The legacy of world-renowned American soul singer Marvin Gaye, quietly cherished for decades by the Ostend-based Mestdagh family, is being opened up to the general public. It is a genuine treasure trove; the haul includes 30 tapes containing no fewer than 66 demos of new songs, talk, laughter, phone calls with Stevie Wonder, and jam sessions, along with diaries, 216 documents, and some 50 costumes and accessories.

What did Marvin Gaye have to do with Ostend, you ask? Freddy Cousaert was a man with a passion for music; he was also a soul and jazz manager, DJ, concert promoter, dance club owner, businessman and Ostend resident. Through word of mouth, he tracked down Marvin Gaye in a dingy London nightclub. The singer of I heard it through the grapevine was in a bit of a mess in the late 1970s, with debts, marital troubles, and drug and alcohol addiction. Cousaert invited him to Ostend to perform at the Casino Kursaal and to unwind. The boat carrying the soul icon docked on 14 February 1981. To everyone's delight, he enjoyed the hospitality at the Cousaert home for several weeks. One of his subsequent homes, Residence Jane, Albert I Promenade 77, is where, on the 5th floor, he wrote his monster hit Sexual Healing. 
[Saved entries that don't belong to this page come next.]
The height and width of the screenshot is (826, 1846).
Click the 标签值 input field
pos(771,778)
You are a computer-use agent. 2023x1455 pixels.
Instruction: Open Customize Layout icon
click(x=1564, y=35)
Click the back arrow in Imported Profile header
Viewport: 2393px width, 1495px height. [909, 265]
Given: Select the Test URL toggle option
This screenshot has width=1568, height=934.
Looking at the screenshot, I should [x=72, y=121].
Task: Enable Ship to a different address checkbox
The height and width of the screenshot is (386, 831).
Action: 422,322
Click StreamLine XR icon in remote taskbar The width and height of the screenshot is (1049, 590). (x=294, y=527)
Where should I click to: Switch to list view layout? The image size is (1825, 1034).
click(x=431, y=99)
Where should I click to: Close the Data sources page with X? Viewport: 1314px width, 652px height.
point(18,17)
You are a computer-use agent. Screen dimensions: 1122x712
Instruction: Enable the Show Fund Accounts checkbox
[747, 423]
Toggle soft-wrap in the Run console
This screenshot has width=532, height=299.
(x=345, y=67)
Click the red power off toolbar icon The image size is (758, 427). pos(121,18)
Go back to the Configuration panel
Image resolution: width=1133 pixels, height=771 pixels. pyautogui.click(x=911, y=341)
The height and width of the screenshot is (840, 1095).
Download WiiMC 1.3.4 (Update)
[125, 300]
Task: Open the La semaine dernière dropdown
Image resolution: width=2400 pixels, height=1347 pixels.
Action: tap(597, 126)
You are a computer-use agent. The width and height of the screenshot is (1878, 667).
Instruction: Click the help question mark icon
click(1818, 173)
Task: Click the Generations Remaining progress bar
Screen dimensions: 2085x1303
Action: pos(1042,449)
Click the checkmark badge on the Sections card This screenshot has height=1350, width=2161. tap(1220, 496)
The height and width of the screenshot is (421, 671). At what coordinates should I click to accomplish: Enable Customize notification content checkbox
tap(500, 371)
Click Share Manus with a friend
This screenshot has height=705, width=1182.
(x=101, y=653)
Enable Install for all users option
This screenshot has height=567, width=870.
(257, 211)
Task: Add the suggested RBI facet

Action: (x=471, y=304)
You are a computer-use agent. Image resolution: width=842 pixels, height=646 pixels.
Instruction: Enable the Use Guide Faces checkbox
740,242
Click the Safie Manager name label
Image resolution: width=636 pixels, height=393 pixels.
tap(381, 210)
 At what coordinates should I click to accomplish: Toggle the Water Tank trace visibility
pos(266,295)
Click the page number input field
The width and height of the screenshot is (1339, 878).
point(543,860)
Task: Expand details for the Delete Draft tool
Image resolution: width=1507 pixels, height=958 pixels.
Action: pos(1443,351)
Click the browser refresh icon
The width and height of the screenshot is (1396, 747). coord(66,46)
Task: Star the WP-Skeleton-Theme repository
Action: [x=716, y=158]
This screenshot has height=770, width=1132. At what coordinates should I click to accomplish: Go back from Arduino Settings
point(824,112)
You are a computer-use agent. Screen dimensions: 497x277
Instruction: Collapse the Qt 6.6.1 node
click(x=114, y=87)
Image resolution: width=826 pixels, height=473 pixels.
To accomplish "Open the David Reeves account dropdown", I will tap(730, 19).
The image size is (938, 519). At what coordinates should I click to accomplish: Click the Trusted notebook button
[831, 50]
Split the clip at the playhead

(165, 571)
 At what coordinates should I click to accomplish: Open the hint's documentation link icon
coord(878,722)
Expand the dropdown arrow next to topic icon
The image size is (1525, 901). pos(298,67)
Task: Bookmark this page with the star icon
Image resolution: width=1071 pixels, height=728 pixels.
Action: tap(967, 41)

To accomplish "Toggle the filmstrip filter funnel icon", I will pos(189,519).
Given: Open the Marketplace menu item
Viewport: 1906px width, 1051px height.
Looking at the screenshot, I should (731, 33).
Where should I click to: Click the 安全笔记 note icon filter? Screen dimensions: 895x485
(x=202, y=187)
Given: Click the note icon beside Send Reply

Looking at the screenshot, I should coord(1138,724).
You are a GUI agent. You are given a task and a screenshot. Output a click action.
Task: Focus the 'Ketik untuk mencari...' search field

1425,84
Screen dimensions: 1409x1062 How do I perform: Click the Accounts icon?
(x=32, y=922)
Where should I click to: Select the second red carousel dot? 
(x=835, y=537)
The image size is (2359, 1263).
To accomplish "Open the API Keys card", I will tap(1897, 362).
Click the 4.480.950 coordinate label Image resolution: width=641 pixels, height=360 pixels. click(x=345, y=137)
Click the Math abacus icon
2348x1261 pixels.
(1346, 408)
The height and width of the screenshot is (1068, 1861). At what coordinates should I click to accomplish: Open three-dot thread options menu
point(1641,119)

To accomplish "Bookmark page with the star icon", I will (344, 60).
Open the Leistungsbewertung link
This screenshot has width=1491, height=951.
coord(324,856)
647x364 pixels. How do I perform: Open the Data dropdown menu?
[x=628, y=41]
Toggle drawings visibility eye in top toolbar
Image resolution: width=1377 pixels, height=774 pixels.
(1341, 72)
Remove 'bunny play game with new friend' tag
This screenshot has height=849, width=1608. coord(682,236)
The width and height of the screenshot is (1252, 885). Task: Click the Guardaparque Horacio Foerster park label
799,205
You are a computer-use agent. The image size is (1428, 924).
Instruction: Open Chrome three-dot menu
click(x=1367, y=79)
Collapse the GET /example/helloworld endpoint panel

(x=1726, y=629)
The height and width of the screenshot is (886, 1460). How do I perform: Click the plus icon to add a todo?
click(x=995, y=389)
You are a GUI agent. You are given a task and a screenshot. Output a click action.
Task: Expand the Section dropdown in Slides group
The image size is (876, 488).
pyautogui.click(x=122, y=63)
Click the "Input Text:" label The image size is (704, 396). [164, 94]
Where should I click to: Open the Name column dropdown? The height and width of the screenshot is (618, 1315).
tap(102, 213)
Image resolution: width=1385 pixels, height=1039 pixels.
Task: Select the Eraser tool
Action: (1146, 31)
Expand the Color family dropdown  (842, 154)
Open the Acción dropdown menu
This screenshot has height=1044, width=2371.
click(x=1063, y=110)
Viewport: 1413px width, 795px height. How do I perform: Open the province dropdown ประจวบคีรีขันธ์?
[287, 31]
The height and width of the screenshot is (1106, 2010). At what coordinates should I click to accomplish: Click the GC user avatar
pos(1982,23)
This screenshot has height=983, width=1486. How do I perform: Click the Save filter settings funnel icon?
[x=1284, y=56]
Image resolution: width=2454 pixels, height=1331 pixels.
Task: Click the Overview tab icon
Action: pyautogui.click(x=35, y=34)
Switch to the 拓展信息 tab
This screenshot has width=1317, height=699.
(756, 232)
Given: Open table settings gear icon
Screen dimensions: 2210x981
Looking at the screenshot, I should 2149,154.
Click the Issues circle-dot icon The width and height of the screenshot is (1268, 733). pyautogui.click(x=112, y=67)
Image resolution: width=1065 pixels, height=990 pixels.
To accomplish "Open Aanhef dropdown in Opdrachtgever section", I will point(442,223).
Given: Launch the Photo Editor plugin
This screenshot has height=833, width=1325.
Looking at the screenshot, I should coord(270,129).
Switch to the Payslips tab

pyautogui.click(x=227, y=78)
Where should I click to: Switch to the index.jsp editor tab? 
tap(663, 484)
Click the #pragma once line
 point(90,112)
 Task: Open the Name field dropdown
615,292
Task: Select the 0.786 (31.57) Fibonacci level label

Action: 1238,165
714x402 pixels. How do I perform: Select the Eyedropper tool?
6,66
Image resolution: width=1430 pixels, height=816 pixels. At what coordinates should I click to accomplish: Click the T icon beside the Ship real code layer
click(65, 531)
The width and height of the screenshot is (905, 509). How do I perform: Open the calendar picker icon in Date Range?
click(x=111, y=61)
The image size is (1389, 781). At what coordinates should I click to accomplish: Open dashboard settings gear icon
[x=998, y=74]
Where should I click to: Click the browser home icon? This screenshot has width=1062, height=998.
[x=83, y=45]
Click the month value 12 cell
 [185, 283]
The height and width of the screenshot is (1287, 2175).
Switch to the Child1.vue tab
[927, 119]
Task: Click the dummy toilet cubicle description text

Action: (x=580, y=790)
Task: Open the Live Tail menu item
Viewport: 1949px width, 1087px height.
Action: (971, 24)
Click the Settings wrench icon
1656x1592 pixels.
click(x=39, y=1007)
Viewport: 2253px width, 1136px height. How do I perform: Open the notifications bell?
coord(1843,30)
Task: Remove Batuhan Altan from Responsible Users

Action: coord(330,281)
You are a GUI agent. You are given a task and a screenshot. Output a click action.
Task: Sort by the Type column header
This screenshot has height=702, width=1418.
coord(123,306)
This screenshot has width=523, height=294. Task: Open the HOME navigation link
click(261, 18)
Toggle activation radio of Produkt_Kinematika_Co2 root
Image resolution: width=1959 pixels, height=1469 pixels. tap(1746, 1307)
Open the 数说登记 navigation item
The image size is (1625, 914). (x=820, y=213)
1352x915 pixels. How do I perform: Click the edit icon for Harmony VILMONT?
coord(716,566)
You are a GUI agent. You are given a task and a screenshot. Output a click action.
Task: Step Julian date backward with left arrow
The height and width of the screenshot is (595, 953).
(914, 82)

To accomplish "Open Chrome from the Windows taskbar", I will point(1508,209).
One day in Moere, a borough of Gistel about 15 km from Ostend, Marvin Gaye saw a charming, listed 18th-century villa for sale. While waiting for the official sale, the Mestdagh family (who owned it) allowed him to move into the White House, which was how the property was known. He apparently felt right at home and the neighbours were also delighted with the new resident. In the evenings, you could hear him rehearsing, he loved the local brass band and was completely absorbed in the simplicity and intimacy of village life. The international superstar was a quiet and affable man with no airs and graces. The White House at 16 Moerdijkstraat was Marvin Gaye's last home in Belgium and he lived there for several months. In August 1982, however, visa problems forced him to leave Belgium in a hurry. While, in the US, the promotion of his album also awaited him.  

After his departure, the Mestdagh family found all of his household belongings, along with what transpired to be many valuable items. This included the 30 tapes containing 13 hours of never-released music. For 40 years, they treasured them without a word but recently, in response to a BBC report, they submitted the treasure trove to Alex Trappeniers, a lawyer specialising in the music industry and copyright law. He has talked in terms of a time capsule with full-length songs and one that could even rival Sexual Healing. Marvin Gaye may well have allowed the Mestdagh family to have the entire estate but to recompose and release the music, which may represent one or even two new albums, requires the consent of the deceased soul icon's children. Negotiations are ongoing. 

On 1 April 1984, the day before his 45th birthday, Marvin Gaye was shot dead by his father in Los Angeles after yet another argument.